Ruth estaba sentada en el suelo, con la espalda contra la pared y los codos apoyados en las rodillas. Sus ojos hinchados lo miraban mientras las lágrimas rodaban por sus mejillas.

—¿Has venido solo? —preguntó hipando.

—Sí. ¿Qué tal ha ido? —interrogó Darío sin saber bien qué decir.

—De pena.

—Ya lo imagino. ¿Te ha hecho algo? —inquirió furioso.

—Oh, por favor, no empieces con tus neuras. Ni me ha hecho daño ni me lo va a hacer —desestimó Ruth.

—¿Qué tal se lo ha tomado? —Curioseó sentándose a su lado en el suelo.

—¿El qué? ¿El tener una hija o que se lo haya ocultado?

—Ambas —contestó él dándole un paquete de pañuelos medio gastado y bastante arrugado que había sacado del bolsillo de sus vaqueros.

—Bueno —contestó Ruth después de sonarse—, no me ha dado la impresión de que le haya parecido mal ser padre. De hecho, quiere que Iris y yo vayamos a vivir con él. Creo que también ha dicho algo de casarnos, pero no estoy del todo segura.

—Jod… petas, eso es bueno, ¿no? Quiero decir, parece como si quisiera asumir responsabilidades. —¿Casarse? ¡Por encima de su cadáver!

—Mañana.

—¿Mañana, qué?

—Ha dicho que mañana pasaría a recogernos. Que tuviera preparada la maleta.

—¿Pretende que vayas mañana a vivir con él? ¿Pero de qué va ese idiota?

—Si no, pondrá el asunto en manos de los abogados.

—Voy a matar a ese jodido cabrón.

—Por favor, Darío, deja de decir esas cosas.

—¿Por qué? ¿No quieres que lo mate? No pasa nada, lo amordazaré y lo meteré en un saco de boxeo. Luego lo colgaré del techo del gimnasio y haré prácticas con él.

—Bruto. —Sonrió un poco Ruth.

—O mejor todavía. Llevaré el saco a correos y lo enviaré por paquetería urgente a la Patagonia.

—Exagerado.

—Aunque lo que haré será llevarlo al gimnasio, y se lo daré a Ariel. Si sale con vida de esa, será un hombre con suerte.

—Eso sería peor que matarlo —exclamó Ruth riendo. Ariel acudía al mismo gimnasio que Darío, y este no paraba de hablar de ella.

—Todo se solucionará, no te preocupes —aseguró abrazándola—. No puede obligaros a vivir con él si tú no quieres. Y no quieres, ¿verdad?

—Mañana no, desde luego.

—¿Más adelante? —preguntó algo asustado ante la posible respuesta.

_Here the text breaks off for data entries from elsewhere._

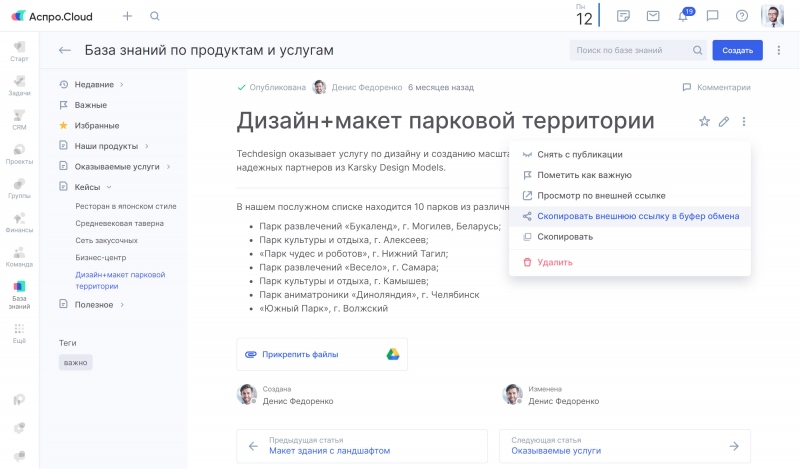Collapse the Кейсы tree section
This screenshot has width=800, height=469.
[x=108, y=187]
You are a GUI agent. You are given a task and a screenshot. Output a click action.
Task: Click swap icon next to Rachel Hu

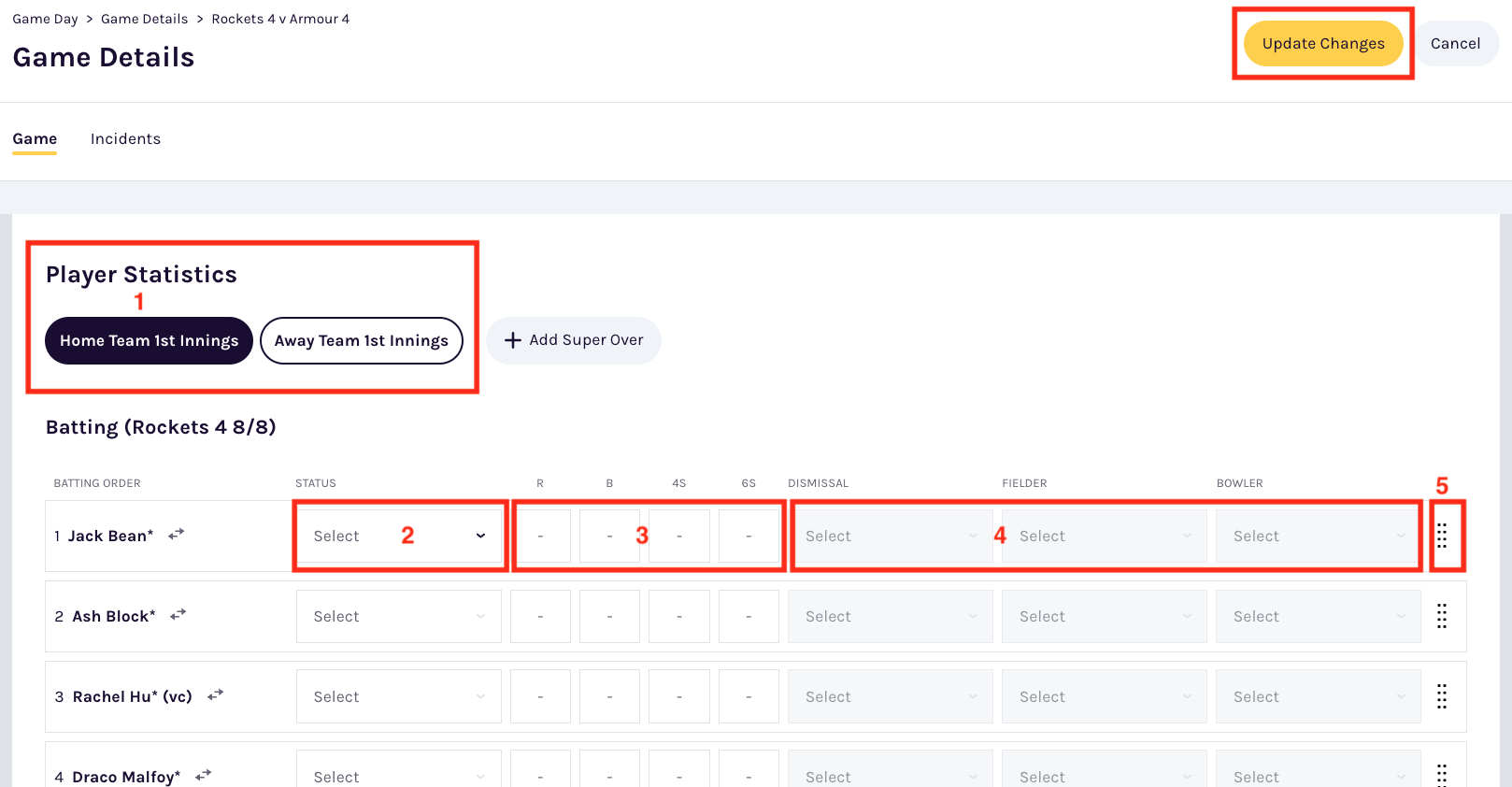click(215, 695)
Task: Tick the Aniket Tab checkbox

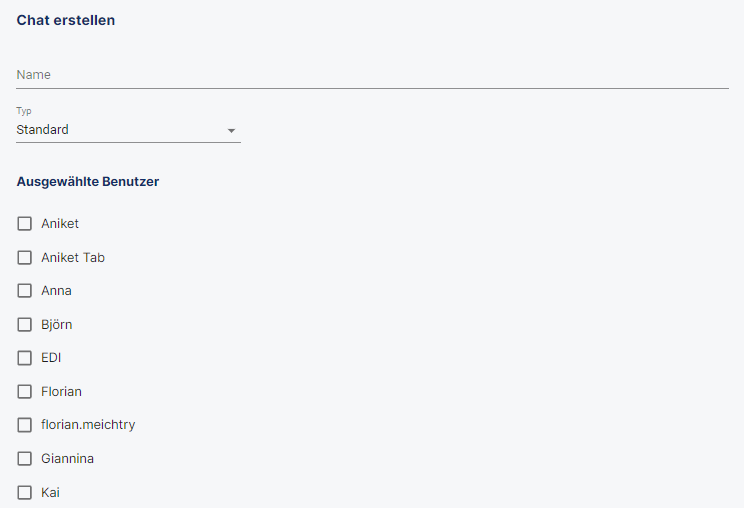Action: 25,258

No se imaginaba la casa sin sus niñas.

—No lo sé. Ay, Darío, no sé lo que quiero. Estoy metida en un enredo descomunal.

—Tranquila. Nadie te va a obligar a hacer nada y, si se le ocurre acercarse a ti o a Iris, me encargaré de que sea lo último que haga. —No hablaba en broma.

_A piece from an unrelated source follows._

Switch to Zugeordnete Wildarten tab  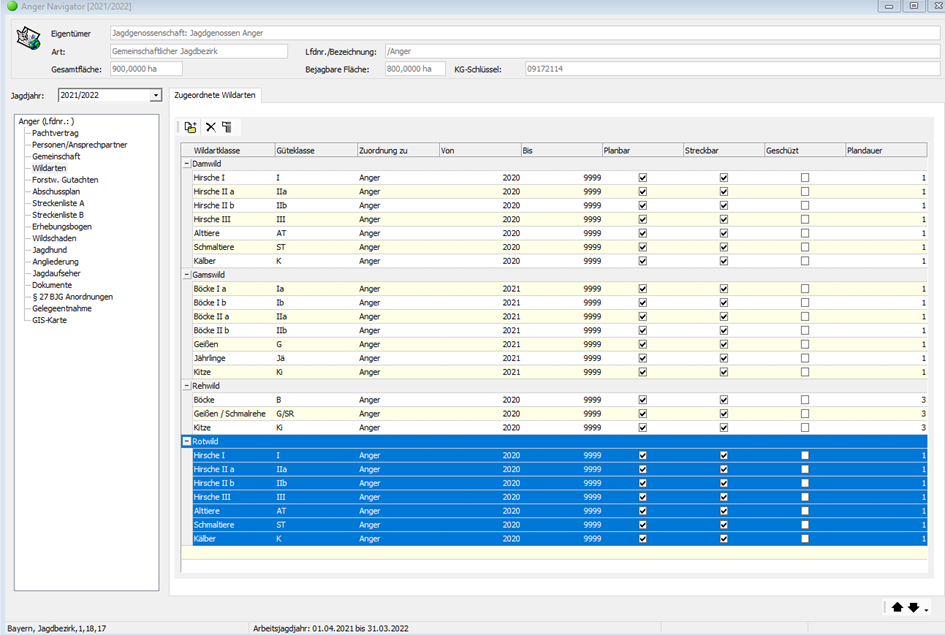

—Darío, prométeme que no le harás nada. No quiero que volváis a pelearos.

—No le haré nada grave.

—Darío.

—¿Por qué te preocupas por él después de lo que te ha hecho?

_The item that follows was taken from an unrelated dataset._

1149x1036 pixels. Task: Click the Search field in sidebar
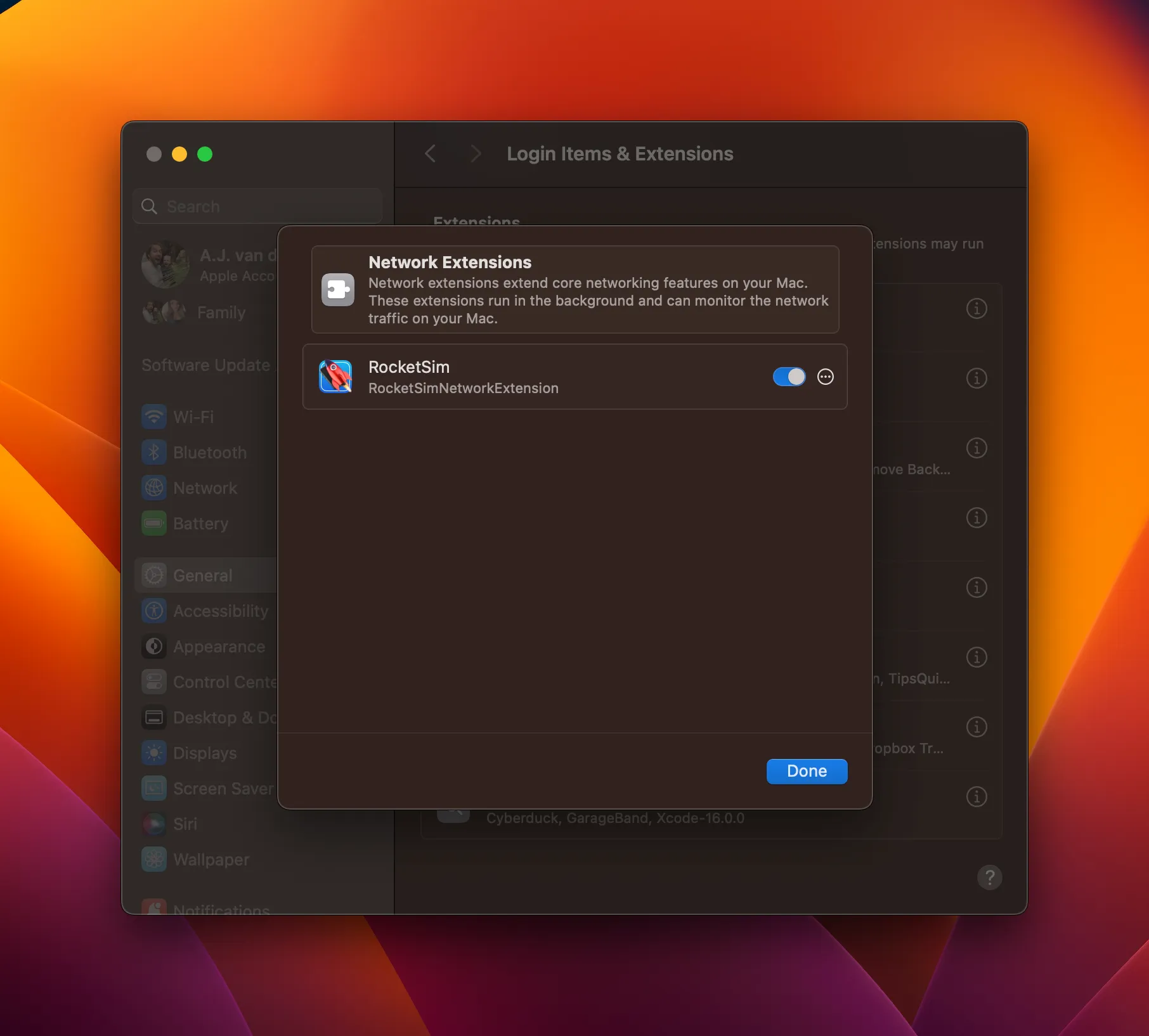257,207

—No eres justo con él. Ha sido lo que yo he hecho, o más bien lo que no he hecho, lo que ha causado esto.

—Tonterías.

—Oh, Darío, no tienes ni idea de nada… no sabes nada. —Sollozó Ruth contra su camisa.

—Pues haz que lo entienda, habla conmigo.

—Se me está retrasando el periodo —murmuró.

—¿Qué?

—Hace cinco días que tenía que haberme bajado la regla —musitó cabizbaja.

—¡Te has vuelto loca! Joder. ¡Cómo coño se te ocurre! —gritó a la vez que se ponía en pie furioso.

—¡Darío!

—Vale, vale. Ya está. —Inhaló profundamente y exhaló despacio, relajándose—. No pasa nada. El lunes iremos al ginecólogo, si confirma el embarazo abortarás. No pasa nada, no hay problema.

—No sé si quiero…

—No discutirás sobre esto. Abortarás. No hay más que hablar.

—¡No debería haberte dicho nada!

—Claro que me lo tenías que decir. Ruth, escúchame. —Posó sus manos, morenas y fuertes, en las delicadas mejillas de su hermana, y le secó las lágrimas con los pulgares—. No volveremos a pasar por otro embarazo. No puedes arriesgarte. Demonios, ¿no lo entiendes? No puedo volver a pasar por eso. No puedo.

No dijeron más palabras, se abrazaron hasta que escucharon a Héctor abrir la puerta. Luego se levantaron en silencio y se prepararon para acabar la noche.